Entre los más serios autores que han investigado el tarot existe un consenso: sus láminas, repletas de símbolos que se han incorporado en un recorrido irreproducible a través de diferentes culturas y tradiciones, contienen "una síntesis de todo el saber occidental".

Con certeza absoluta, "nadie sabe quién creó el tarot, ni dónde ni cómo. Nadie sabe lo que la palabra tarot significa ni a qué idioma pertenece", explica Jodorowsky, después de hacer un repaso erudito y casi obsesivo de las versiones más antiguas que se conocen.
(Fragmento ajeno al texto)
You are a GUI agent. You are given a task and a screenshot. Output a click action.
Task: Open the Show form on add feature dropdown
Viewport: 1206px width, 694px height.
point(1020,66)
El taco de tarot marsellés que espera en la mesa del bar, el más conocido y difundido de todos, es "una reconstrucción de tarots medievales", explica Melisa, y "lo más atrás que se ha podido fechar es aproximadamente el 1300, aunque algunos dicen que hay más antiguos aún". Ese mazo, aunque idéntico, no es el mismo que utiliza para sí misma, por la mañana, cuando el tiempo le permite dedicar diez minutos a tomar mate y a escrutar el mensaje de los arcanos, antes de salir al mundo. El tarot "tiene que servir como un instrumento, al modo foucaultiano, para el conocimiento de uno mismo", dice Melisa, siguiendo a Jodorowsky. "Las cartas, de todos modos, sugieren tendencias. Y yo me quedo muy asombrada porque salen cosas".

Desde hace algunos años, Melisa tira las cartas para amigos, familiares y conocidos con los que tiene algo de confianza, siempre de modo gratuito. La práctica le resulta tan placentera como agotadora, explica, por el grado de "concentración y responsabilidad" que exige, "porque a veces salen cosas que uno tiene que pensar cómo decirlas sin que sea chocante, estresante, agresivo, o doloroso".

Existen, claro, aproximaciones, hipótesis, intentos de definir qué es aquello que se pone en juego cuando un consultante y un lector de tarot inician el ritual para descubrir las señales de las cartas. El "inconsciente colectivo" de Jung, entre otros, "puede ser un nombre científico o disciplinar para esta especie de energía a la que los distintos pueblos y culturas le dan distintos nombres. Pero que hay algo, lo hay", dice Melisa. "Obviamente coincido en que actúan cosas del inconsciente. Ahora: de qué depende que vos preguntás algo y el tarot te lo responde, no lo sé. Yo no lo sé".